* TASK DESCRIPTION
Print out the data below with every line intact.

==== INFORMATION PROVIDED ====

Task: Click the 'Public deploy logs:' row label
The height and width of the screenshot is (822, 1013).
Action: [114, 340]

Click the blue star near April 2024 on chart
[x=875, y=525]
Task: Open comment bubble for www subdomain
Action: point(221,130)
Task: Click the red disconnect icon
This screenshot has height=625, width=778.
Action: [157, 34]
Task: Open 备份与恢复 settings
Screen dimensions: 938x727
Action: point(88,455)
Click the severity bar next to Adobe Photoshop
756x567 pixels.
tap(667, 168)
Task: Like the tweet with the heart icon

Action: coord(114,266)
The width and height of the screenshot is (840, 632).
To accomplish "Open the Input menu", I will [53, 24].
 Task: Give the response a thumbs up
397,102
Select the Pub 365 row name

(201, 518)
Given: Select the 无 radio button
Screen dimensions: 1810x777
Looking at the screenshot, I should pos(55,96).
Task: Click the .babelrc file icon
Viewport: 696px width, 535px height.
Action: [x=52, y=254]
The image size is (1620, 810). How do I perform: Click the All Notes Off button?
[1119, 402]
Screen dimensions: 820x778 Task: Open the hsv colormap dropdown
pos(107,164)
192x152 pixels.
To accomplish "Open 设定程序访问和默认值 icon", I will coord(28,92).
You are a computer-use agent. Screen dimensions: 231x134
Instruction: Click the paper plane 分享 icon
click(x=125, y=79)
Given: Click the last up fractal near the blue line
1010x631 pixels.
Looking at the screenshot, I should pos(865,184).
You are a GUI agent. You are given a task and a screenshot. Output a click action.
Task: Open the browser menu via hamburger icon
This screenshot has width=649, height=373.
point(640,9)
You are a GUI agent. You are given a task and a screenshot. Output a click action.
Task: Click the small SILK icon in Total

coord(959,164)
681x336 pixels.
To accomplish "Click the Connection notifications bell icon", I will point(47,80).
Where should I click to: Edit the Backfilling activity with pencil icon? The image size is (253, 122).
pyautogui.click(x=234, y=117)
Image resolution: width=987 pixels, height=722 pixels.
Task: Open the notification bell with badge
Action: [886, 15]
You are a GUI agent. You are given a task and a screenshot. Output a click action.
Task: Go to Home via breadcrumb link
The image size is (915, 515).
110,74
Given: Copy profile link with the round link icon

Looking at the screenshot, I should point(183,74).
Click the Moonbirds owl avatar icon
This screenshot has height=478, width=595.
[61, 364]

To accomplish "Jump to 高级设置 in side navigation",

====

* RESPONSE
Task: Click the 'Public deploy logs:' row label
The height and width of the screenshot is (822, 1013).
Action: [114, 340]

Click the blue star near April 2024 on chart
[x=875, y=525]
Task: Open comment bubble for www subdomain
Action: point(221,130)
Task: Click the red disconnect icon
This screenshot has height=625, width=778.
Action: [157, 34]
Task: Open 备份与恢复 settings
Screen dimensions: 938x727
Action: point(88,455)
Click the severity bar next to Adobe Photoshop
756x567 pixels.
tap(667, 168)
Task: Like the tweet with the heart icon

Action: coord(114,266)
The width and height of the screenshot is (840, 632).
To accomplish "Open the Input menu", I will [53, 24].
 Task: Give the response a thumbs up
397,102
Select the Pub 365 row name

(201, 518)
Given: Select the 无 radio button
Screen dimensions: 1810x777
Looking at the screenshot, I should pos(55,96).
Task: Click the .babelrc file icon
Viewport: 696px width, 535px height.
Action: [x=52, y=254]
The image size is (1620, 810). How do I perform: Click the All Notes Off button?
[1119, 402]
Screen dimensions: 820x778 Task: Open the hsv colormap dropdown
pos(107,164)
192x152 pixels.
To accomplish "Open 设定程序访问和默认值 icon", I will coord(28,92).
You are a computer-use agent. Screen dimensions: 231x134
Instruction: Click the paper plane 分享 icon
click(x=125, y=79)
Given: Click the last up fractal near the blue line
1010x631 pixels.
Looking at the screenshot, I should pos(865,184).
You are a GUI agent. You are given a task and a screenshot. Output a click action.
Task: Open the browser menu via hamburger icon
This screenshot has width=649, height=373.
point(640,9)
You are a GUI agent. You are given a task and a screenshot. Output a click action.
Task: Click the small SILK icon in Total

coord(959,164)
681x336 pixels.
To accomplish "Click the Connection notifications bell icon", I will point(47,80).
Where should I click to: Edit the Backfilling activity with pencil icon? The image size is (253, 122).
pyautogui.click(x=234, y=117)
Image resolution: width=987 pixels, height=722 pixels.
Task: Open the notification bell with badge
Action: [886, 15]
You are a GUI agent. You are given a task and a screenshot. Output a click action.
Task: Go to Home via breadcrumb link
The image size is (915, 515).
110,74
Given: Copy profile link with the round link icon

Looking at the screenshot, I should point(183,74).
Click the Moonbirds owl avatar icon
This screenshot has height=478, width=595.
[61, 364]

To accomplish "Jump to 高级设置 in side navigation",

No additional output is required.